Line count for the string "size" in the records below: report that figure and nothing else.

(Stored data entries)
==========
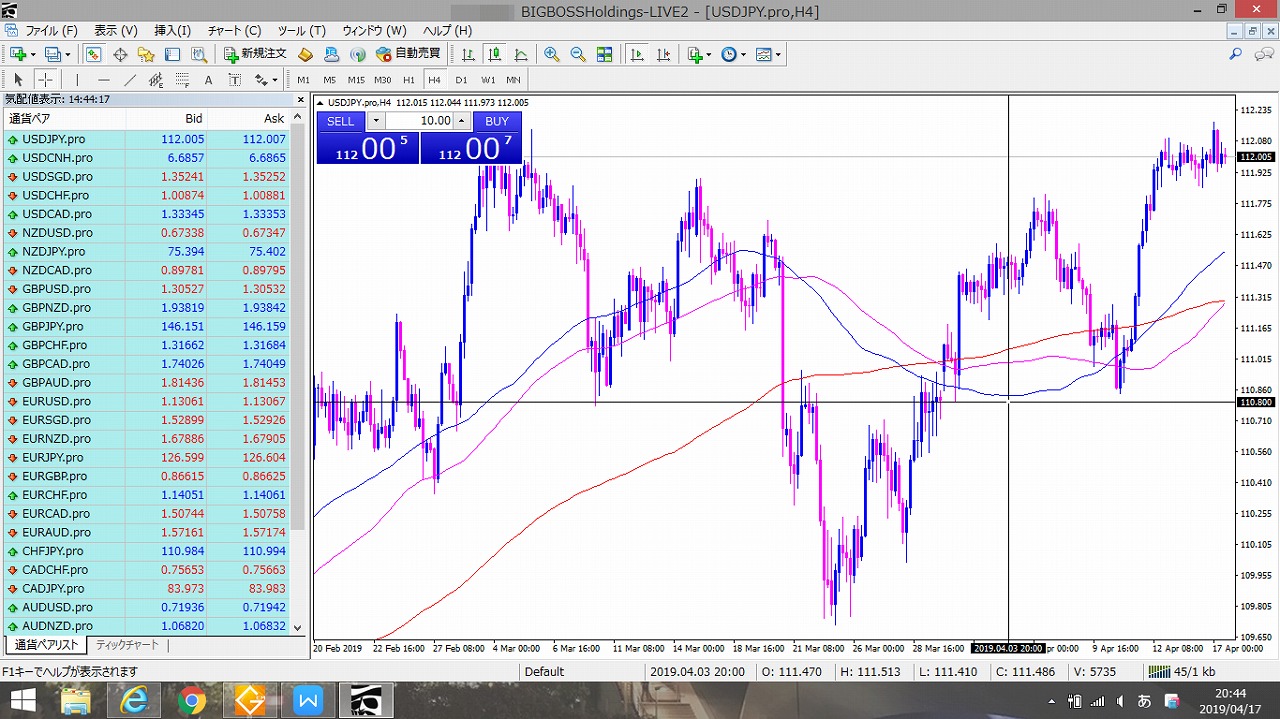Switch to the ティックチャート tab
The width and height of the screenshot is (1280, 719).
pos(127,645)
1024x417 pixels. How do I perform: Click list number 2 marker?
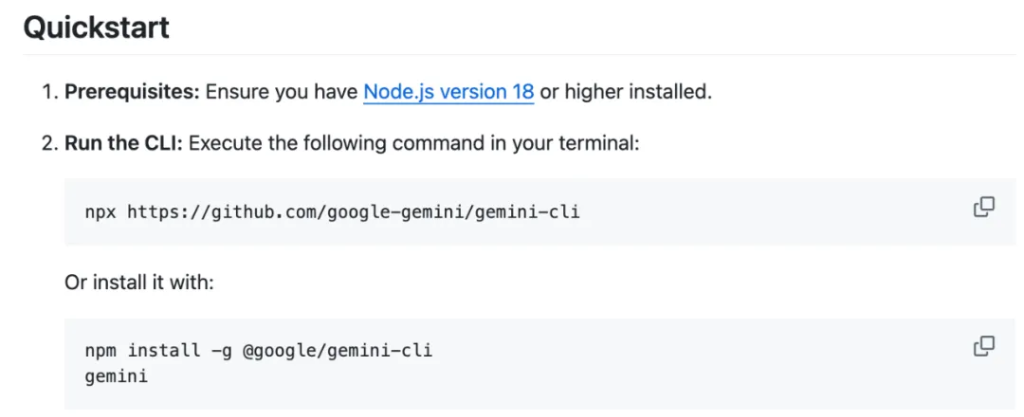point(50,143)
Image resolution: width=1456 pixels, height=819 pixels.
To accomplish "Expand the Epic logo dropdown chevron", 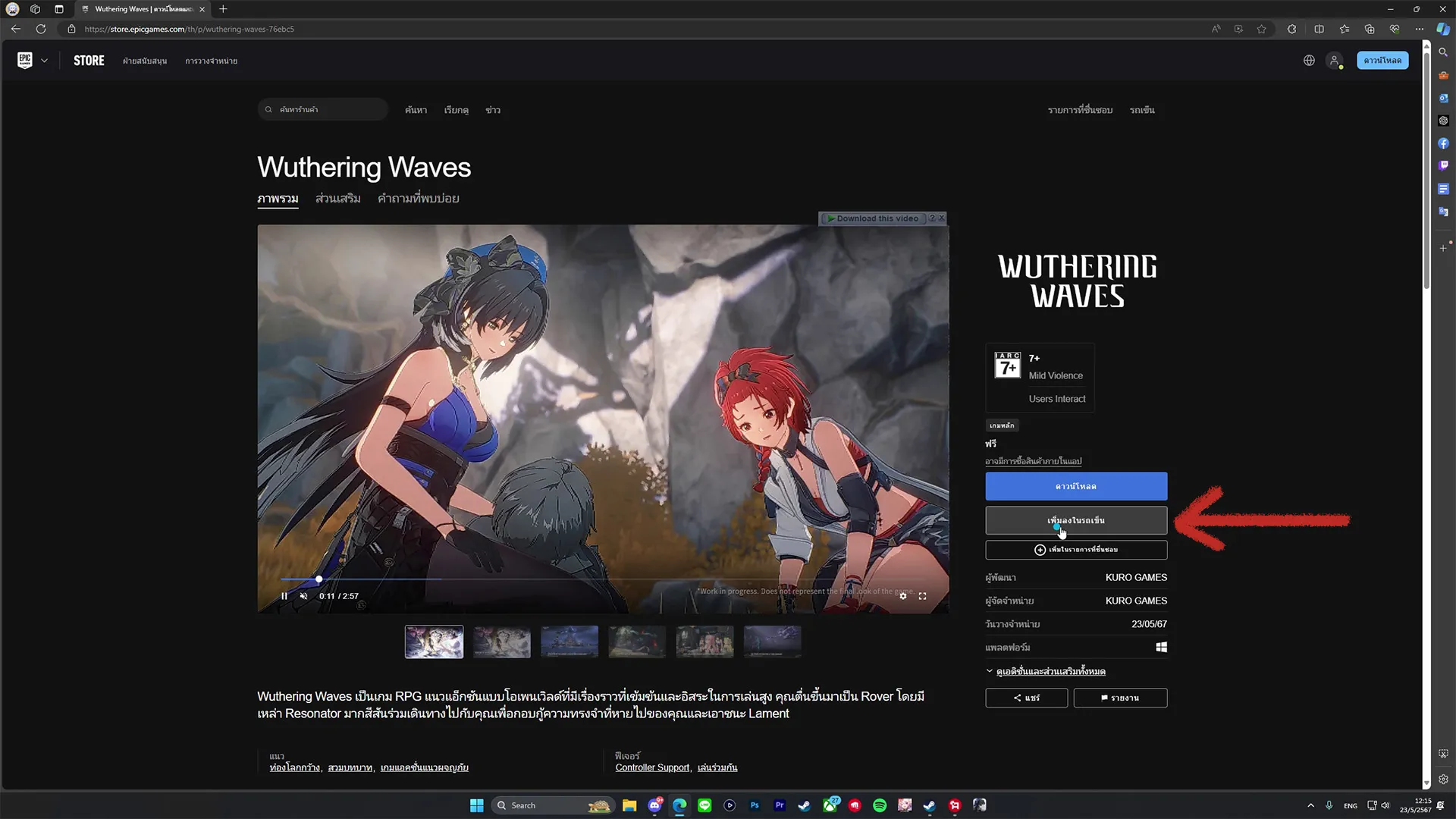I will tap(44, 61).
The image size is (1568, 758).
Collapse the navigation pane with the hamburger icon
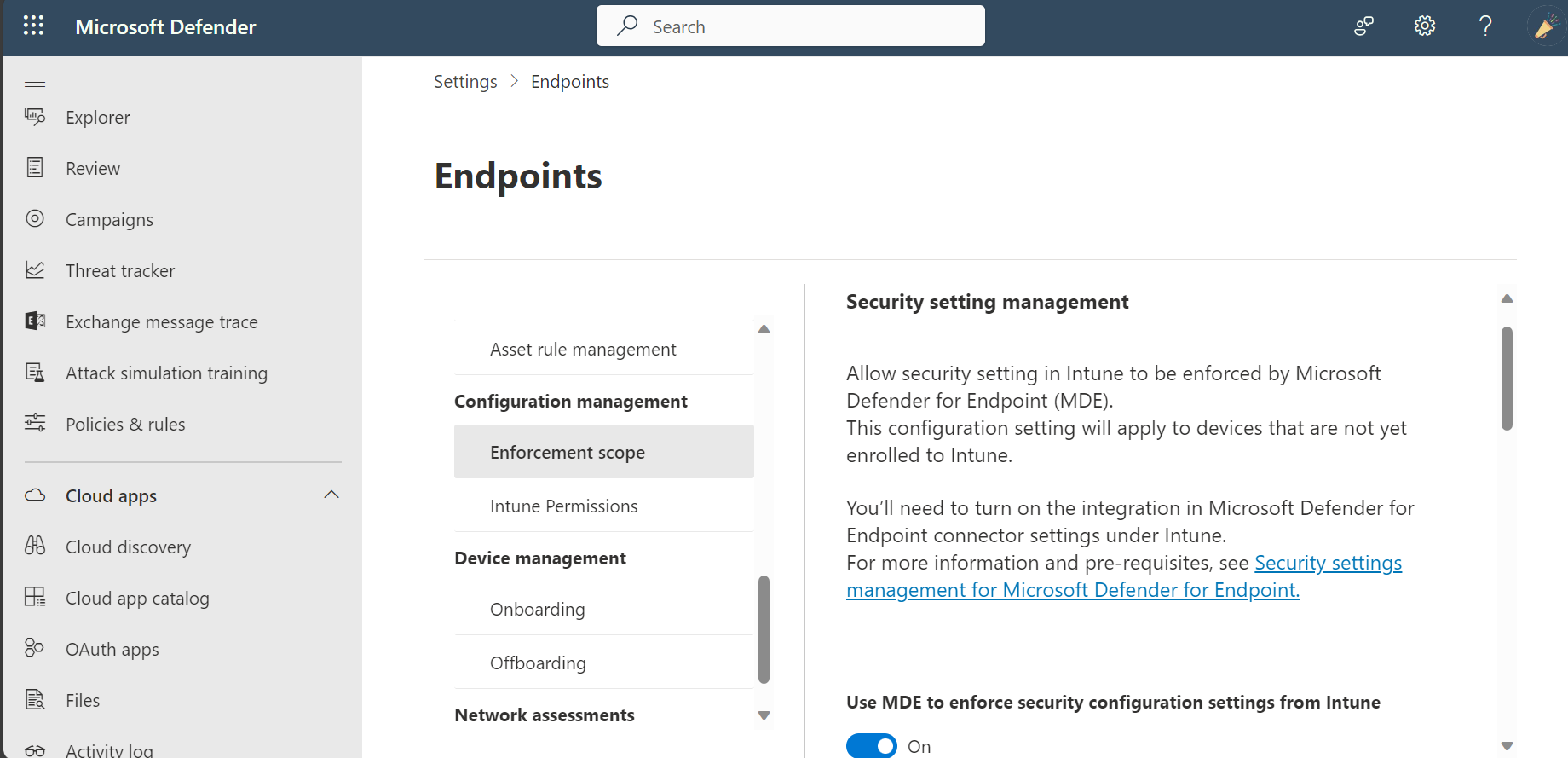(35, 81)
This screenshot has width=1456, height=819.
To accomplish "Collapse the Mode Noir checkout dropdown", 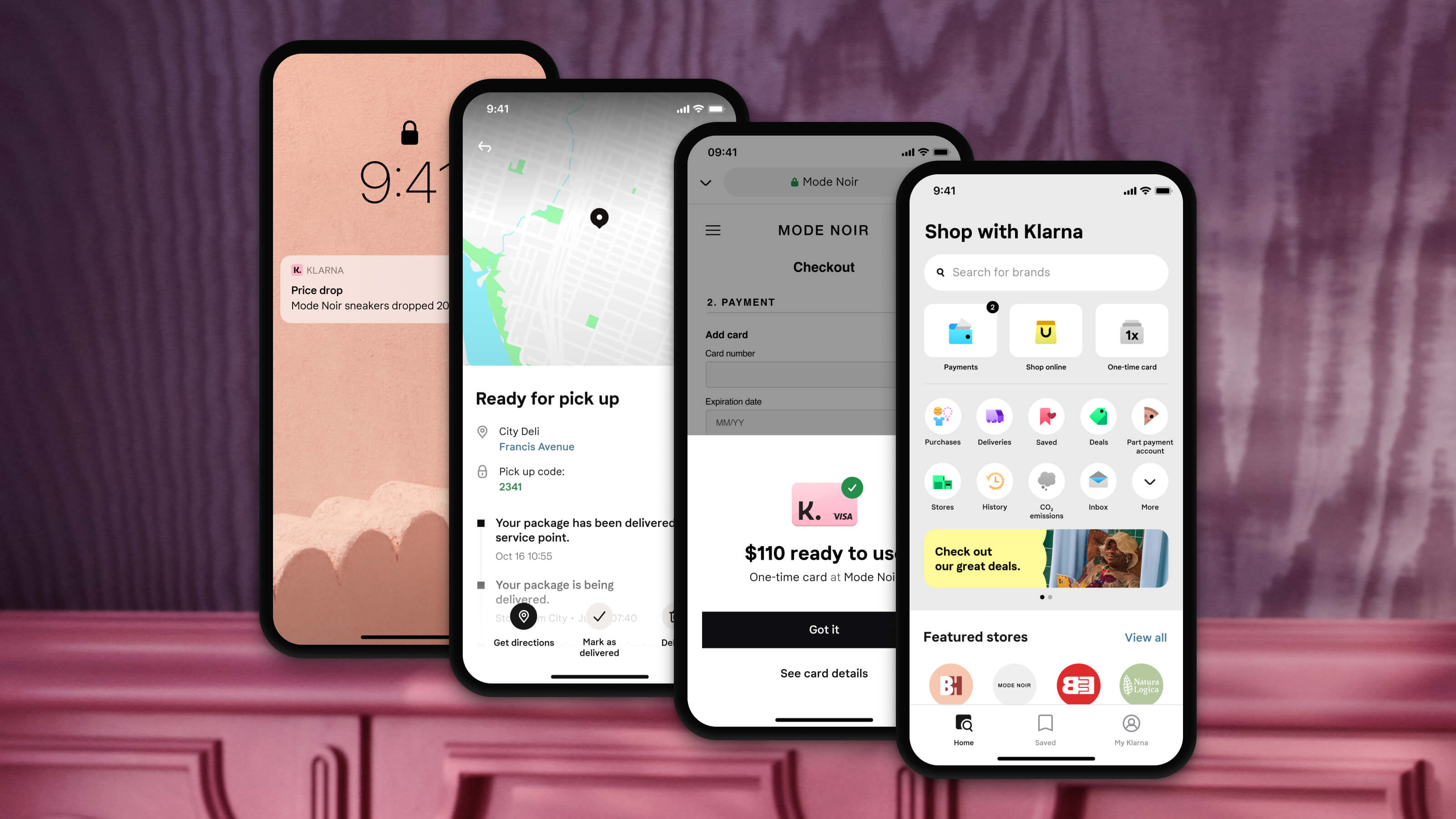I will tap(706, 181).
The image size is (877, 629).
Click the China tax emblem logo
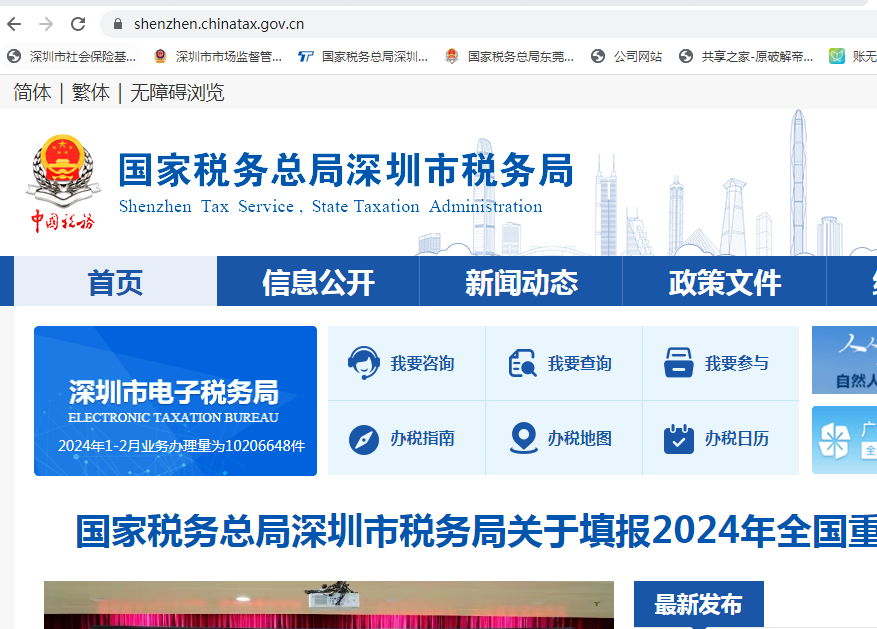(62, 182)
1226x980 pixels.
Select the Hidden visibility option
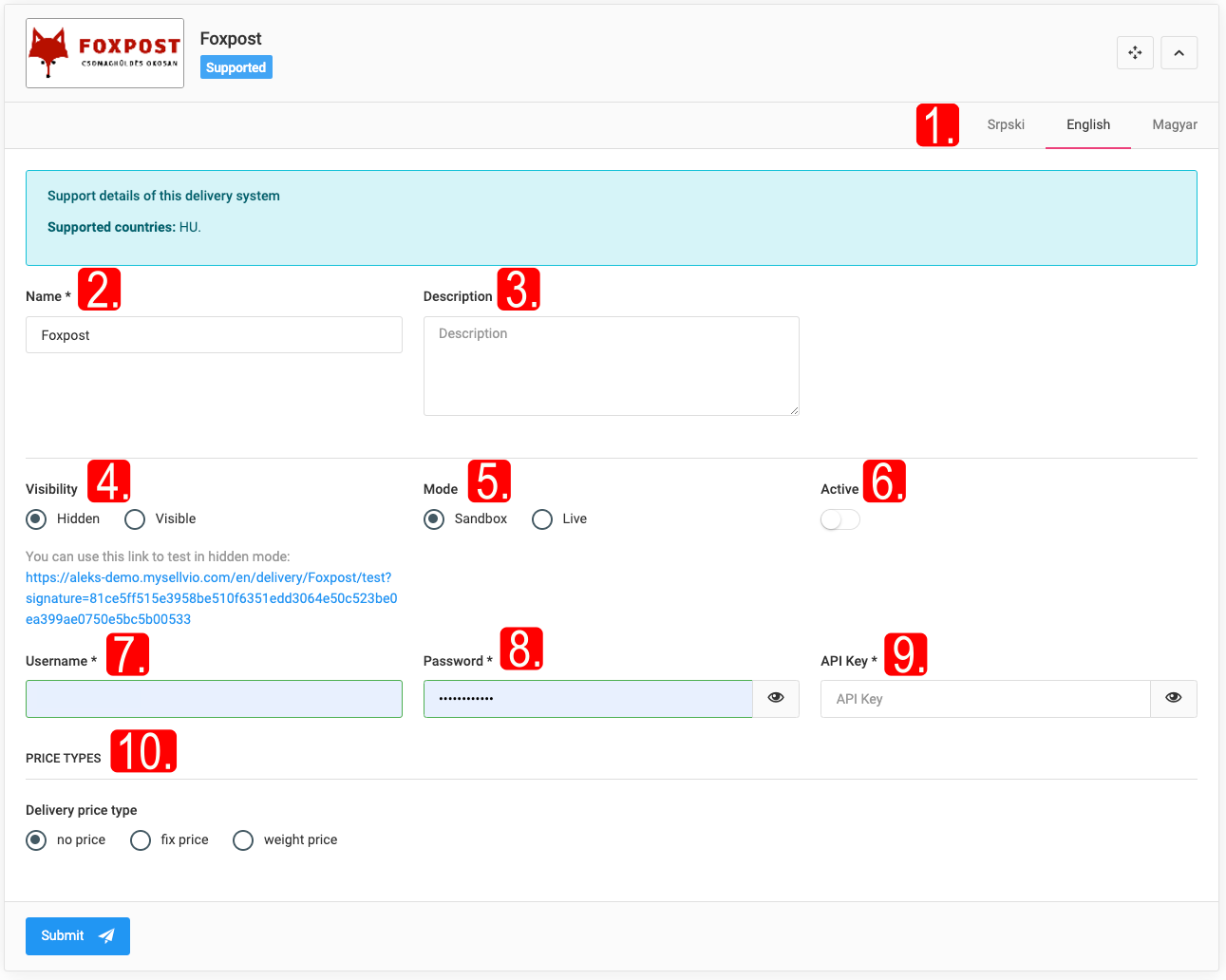coord(37,519)
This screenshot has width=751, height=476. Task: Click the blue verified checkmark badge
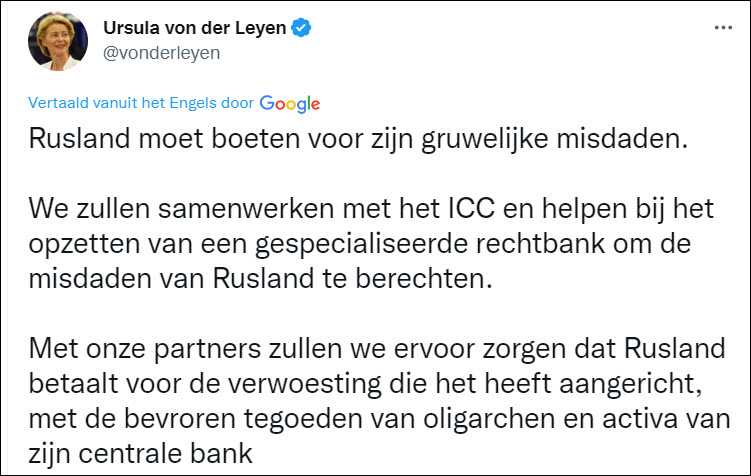[x=299, y=29]
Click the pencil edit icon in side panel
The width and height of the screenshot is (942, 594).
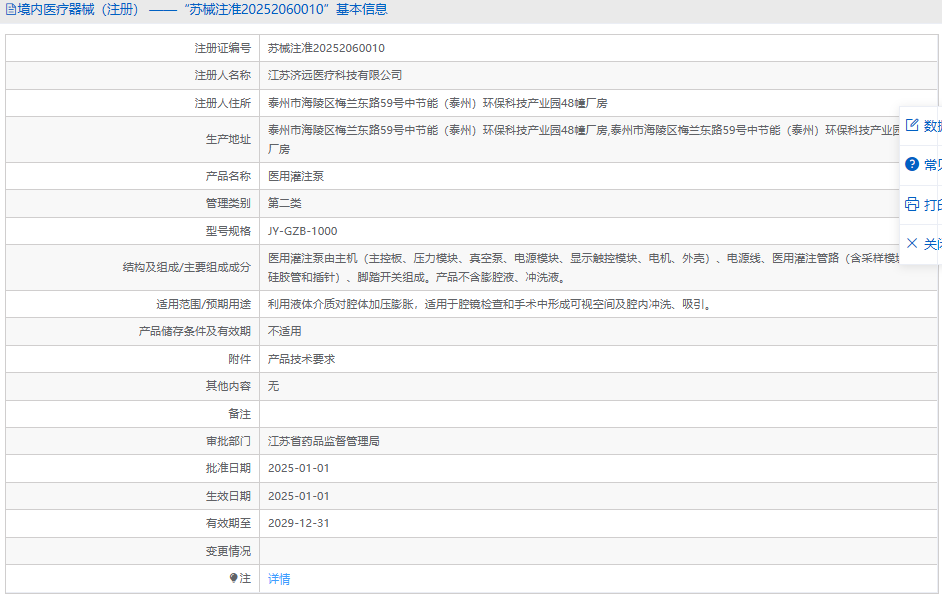pyautogui.click(x=911, y=126)
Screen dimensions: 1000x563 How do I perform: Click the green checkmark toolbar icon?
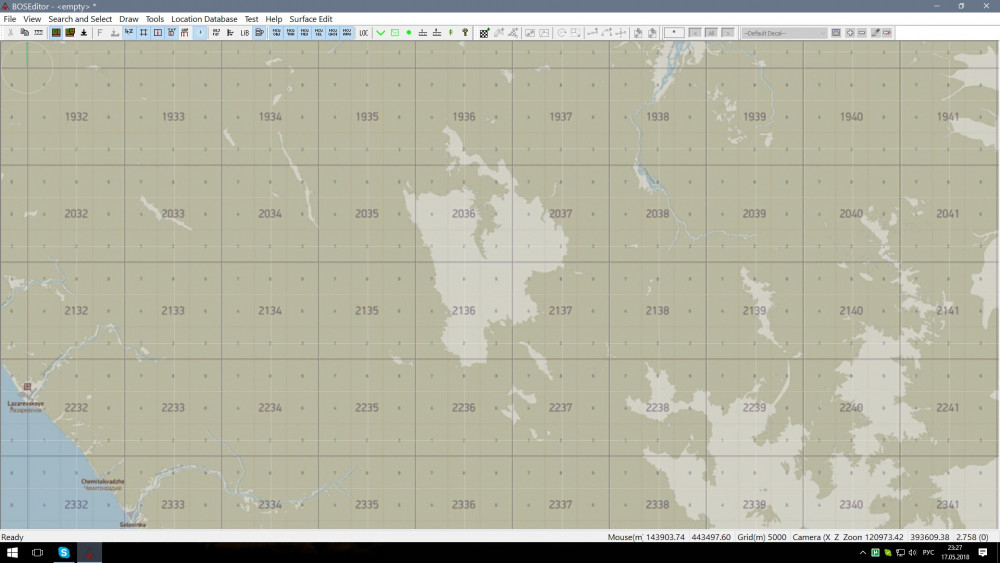tap(381, 33)
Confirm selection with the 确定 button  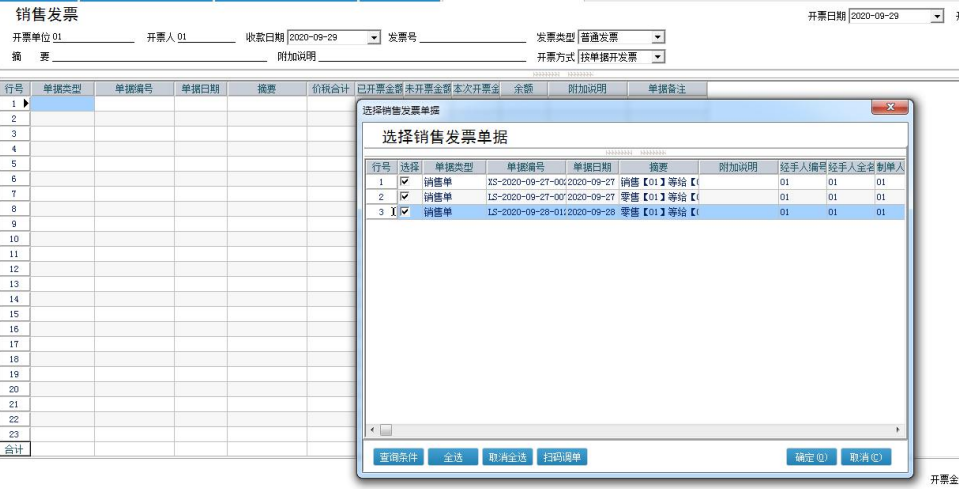811,457
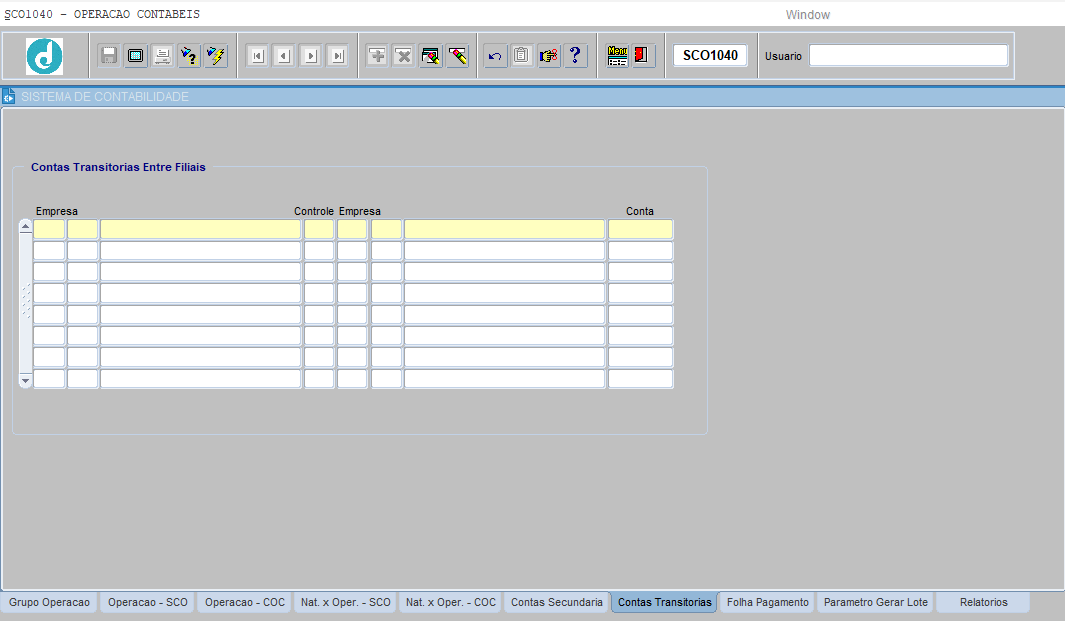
==========
→ Task result
2